Embeddings note (all providers). greatmemory requires the returned vector length to equal
GM_EMBEDDER_DIMexactly and does not request a reduced dimension, so pick a model whose default output matches the dim you set. Changing the embedding model needs a fresh data dir (existing vectors won't match a new model).
CLI client variables
The client commands (add, search, facts, status) talk to a running server
and use two variables of their own:
| Variable | Default | Purpose |
|---|---|---|
GM_URL | http://127.0.0.1:7437 | Server base URL |
GM_API_KEY | (unset) | Bearer token sent when the server has GM_API_KEYS configured |
greatmemory.toml
All keys optional; this example shows everything, including the feature toggles:
host = "127.0.0.1"
port = 7437
data_dir = "./.greatmemory"
# db = "postgres://gm:password@localhost:5432/greatmemory"
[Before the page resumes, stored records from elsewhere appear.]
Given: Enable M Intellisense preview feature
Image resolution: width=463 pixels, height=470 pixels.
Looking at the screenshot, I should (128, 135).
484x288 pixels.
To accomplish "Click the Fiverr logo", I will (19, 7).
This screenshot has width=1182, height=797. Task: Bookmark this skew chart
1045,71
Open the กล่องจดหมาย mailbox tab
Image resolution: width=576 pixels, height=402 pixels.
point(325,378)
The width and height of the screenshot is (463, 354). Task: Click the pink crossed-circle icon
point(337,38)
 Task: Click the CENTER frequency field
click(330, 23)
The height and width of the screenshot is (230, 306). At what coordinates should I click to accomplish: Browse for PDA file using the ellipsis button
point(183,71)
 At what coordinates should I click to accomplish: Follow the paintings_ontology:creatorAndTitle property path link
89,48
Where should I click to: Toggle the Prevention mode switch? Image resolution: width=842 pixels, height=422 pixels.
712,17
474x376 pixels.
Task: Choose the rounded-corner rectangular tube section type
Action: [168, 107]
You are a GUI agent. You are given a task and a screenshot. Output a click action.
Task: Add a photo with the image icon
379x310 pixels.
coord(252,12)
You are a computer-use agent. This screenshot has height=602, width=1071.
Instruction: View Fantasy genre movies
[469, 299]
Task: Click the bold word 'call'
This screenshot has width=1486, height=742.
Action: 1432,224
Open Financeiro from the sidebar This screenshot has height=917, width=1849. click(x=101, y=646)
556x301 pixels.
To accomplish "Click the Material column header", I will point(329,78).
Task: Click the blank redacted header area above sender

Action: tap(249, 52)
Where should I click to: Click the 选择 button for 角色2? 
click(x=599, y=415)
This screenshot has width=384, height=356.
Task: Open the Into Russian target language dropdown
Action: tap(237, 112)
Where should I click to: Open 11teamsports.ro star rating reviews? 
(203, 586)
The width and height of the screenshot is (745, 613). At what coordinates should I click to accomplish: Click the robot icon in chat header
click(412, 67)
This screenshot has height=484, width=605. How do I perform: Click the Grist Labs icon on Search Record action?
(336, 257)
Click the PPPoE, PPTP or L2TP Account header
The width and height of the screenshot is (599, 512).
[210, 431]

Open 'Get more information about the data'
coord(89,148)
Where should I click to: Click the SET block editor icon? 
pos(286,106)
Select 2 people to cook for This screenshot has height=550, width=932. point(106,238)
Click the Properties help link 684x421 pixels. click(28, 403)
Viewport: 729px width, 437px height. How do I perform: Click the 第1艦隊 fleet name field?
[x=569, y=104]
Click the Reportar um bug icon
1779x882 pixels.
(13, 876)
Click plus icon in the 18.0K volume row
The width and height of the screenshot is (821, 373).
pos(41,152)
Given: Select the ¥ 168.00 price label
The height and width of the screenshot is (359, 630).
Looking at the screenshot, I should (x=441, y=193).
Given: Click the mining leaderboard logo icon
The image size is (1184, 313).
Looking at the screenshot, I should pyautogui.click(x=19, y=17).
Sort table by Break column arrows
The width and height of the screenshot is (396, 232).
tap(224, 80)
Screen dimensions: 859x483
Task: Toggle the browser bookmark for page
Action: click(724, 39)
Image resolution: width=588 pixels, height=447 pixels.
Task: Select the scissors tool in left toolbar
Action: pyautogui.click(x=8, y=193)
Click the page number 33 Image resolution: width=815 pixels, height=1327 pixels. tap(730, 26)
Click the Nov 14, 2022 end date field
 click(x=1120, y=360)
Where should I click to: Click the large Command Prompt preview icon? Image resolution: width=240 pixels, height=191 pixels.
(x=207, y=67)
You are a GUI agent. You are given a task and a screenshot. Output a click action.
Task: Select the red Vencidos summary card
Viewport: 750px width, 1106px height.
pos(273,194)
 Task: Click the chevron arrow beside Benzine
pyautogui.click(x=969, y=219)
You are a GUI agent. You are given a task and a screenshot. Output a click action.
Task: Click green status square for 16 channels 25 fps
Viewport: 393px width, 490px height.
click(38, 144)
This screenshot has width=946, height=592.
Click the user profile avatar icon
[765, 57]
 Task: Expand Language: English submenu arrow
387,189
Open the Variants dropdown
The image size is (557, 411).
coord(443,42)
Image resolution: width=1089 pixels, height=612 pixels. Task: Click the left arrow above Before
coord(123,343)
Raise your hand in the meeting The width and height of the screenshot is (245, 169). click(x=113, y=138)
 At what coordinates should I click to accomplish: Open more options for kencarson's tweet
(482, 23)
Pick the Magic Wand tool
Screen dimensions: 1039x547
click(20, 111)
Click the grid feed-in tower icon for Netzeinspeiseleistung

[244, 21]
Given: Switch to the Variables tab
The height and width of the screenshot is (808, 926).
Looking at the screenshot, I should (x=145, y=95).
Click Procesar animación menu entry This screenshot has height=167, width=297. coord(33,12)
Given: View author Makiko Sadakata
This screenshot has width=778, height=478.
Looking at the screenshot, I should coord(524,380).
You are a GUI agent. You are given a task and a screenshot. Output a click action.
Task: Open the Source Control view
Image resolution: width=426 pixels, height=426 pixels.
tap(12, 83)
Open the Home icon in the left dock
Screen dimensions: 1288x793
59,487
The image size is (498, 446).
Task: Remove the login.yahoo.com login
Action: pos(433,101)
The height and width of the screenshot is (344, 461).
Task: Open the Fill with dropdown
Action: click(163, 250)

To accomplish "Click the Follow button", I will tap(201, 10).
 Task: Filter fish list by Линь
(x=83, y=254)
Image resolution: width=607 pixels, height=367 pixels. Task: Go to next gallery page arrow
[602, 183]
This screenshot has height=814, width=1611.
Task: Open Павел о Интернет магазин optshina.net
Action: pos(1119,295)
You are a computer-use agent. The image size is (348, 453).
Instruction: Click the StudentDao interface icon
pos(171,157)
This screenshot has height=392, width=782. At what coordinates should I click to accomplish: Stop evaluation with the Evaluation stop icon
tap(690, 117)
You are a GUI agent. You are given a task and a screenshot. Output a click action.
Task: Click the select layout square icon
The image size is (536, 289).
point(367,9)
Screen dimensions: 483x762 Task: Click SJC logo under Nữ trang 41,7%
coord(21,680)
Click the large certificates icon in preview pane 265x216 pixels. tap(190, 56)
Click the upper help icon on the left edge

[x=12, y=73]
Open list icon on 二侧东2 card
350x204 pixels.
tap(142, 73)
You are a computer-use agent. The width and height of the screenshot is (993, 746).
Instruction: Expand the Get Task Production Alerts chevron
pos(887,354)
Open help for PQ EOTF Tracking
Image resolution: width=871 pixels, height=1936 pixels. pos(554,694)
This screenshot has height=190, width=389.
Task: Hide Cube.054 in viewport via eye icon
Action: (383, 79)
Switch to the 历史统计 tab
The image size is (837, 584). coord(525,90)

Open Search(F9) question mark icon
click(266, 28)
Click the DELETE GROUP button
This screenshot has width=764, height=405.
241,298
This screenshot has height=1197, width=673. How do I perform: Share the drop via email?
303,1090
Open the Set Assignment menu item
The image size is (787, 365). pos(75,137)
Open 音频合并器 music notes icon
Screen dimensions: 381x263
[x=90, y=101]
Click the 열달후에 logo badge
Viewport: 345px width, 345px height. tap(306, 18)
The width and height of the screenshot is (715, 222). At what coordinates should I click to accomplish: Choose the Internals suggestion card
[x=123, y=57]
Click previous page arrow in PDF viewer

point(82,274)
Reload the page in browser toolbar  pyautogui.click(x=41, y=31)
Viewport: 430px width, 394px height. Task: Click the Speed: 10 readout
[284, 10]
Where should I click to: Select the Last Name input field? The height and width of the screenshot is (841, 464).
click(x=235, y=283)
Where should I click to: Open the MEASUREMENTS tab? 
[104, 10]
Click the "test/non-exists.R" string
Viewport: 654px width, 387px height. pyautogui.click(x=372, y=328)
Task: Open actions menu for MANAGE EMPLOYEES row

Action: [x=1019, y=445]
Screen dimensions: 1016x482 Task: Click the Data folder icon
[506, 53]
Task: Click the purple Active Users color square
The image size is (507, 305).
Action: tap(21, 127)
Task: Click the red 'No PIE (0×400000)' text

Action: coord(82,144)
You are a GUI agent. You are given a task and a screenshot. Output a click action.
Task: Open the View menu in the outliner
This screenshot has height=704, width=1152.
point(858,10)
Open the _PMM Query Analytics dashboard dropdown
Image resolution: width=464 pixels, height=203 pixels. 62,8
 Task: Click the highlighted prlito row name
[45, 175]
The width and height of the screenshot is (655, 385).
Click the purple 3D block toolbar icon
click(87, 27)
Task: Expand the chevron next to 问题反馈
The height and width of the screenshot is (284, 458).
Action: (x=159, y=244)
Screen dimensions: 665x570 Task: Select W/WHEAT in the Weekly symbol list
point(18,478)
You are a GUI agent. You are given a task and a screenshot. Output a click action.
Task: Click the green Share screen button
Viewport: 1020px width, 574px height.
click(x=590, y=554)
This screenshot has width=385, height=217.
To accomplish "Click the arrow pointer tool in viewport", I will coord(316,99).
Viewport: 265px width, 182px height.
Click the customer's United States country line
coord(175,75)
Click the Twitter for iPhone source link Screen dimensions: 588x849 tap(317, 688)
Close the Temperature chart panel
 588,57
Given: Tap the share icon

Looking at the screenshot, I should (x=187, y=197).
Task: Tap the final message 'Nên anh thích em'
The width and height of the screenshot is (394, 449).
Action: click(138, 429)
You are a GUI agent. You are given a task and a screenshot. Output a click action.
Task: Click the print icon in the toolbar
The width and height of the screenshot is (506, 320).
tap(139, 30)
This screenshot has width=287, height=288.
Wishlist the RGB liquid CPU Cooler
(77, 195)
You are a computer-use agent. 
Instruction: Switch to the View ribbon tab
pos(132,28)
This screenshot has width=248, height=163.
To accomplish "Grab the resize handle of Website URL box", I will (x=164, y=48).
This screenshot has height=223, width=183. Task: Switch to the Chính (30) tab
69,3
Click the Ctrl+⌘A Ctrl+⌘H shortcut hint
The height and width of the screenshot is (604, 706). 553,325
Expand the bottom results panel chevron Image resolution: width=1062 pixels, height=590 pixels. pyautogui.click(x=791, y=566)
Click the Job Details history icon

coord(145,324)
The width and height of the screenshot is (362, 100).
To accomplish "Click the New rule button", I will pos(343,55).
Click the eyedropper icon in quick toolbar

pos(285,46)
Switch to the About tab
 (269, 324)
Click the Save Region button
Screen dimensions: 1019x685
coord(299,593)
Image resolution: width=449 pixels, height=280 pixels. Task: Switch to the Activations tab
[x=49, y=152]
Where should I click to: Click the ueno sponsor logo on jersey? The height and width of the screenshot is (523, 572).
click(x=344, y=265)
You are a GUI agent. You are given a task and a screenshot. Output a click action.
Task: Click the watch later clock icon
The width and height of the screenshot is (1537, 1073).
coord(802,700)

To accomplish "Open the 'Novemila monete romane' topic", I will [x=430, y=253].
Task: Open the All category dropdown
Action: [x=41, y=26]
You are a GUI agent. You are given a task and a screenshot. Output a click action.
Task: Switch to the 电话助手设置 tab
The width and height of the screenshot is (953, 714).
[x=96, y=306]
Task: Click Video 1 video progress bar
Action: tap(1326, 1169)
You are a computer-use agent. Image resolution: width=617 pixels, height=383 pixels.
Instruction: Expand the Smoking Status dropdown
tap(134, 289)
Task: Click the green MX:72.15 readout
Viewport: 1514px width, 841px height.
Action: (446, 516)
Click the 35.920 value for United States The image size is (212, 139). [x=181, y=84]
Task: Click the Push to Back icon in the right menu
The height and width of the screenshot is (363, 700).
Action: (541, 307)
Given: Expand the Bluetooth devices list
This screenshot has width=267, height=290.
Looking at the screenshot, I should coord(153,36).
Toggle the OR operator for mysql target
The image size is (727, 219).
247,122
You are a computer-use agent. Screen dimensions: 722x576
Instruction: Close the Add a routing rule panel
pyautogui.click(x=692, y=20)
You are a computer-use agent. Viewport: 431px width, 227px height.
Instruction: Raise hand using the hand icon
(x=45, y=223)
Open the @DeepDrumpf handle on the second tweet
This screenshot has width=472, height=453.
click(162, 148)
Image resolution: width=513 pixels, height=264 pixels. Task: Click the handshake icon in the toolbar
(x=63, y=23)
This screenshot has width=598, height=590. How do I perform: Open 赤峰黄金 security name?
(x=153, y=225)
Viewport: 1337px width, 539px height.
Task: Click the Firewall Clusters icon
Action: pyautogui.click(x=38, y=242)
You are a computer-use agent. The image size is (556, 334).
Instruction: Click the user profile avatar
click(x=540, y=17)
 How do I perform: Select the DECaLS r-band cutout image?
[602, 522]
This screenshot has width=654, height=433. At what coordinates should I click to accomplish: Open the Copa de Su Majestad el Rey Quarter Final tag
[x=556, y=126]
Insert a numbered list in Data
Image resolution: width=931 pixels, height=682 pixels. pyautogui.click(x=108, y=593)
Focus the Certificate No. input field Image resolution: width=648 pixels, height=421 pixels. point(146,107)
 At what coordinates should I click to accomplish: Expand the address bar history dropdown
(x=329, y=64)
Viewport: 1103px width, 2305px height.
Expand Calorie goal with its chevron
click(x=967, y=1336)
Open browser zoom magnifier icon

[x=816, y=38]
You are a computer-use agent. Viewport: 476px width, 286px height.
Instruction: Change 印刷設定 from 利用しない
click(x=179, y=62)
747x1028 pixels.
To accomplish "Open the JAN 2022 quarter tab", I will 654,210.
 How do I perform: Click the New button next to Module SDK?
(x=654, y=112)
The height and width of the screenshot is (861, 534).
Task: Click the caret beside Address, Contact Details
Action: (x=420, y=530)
cors_origins = ["http://localhost:3000"]
api_keys = ["gm_change_me"]
[embedder]
kind = "fastembed" # fastembed | ollama | openai | fake
# base_url = "http://127.0.0.1:11434"
# api_key = "sk-..."
# model = "nomic-embed-text"
# dim = 768
[llm]
kind = "none" # none | ollama | openai
# base_url = "http://127.0.0.1:11434"
# api_key = "sk-..."
# model = "llama3"
[rerank]
kind = "none" # none | noop | lexical
[graph]
backend = "store" # store | mysql://… | postgres://… | sqlite path | :memory:
[cards]
semantic_linking = false
[features]
reflection = true # prospective reflection (RMM); needs an LLM
usefulness = true # Live-Evo usefulness reweighting
trust = true # trust gating (InjecMEM)
graph_expand_hops = 0 # graph expansion during retrieval (0 = off)
Auth & CORS
Set GM_API_KEYS (or api_keys in toml) to one or more bearer keys. When
non-empty, every /v1 route except /v1/healthz - and the /mcp endpoint -
requires Authorization: Bearer <key>. By default (empty GM_CORS_ORIGINS) the
server allows any localhost origin; set an explicit comma-separated list to
replace that policy entirely (the permissive localhost default is then disabled).
See API keys & air-gapped use for rotation and offline operation.
GM_API_KEYS=gm_prod_key GM_CORS_ORIGINS=https://app.example.com gmem serve
GM_API_KEY=gm_prod_key gmem status # client side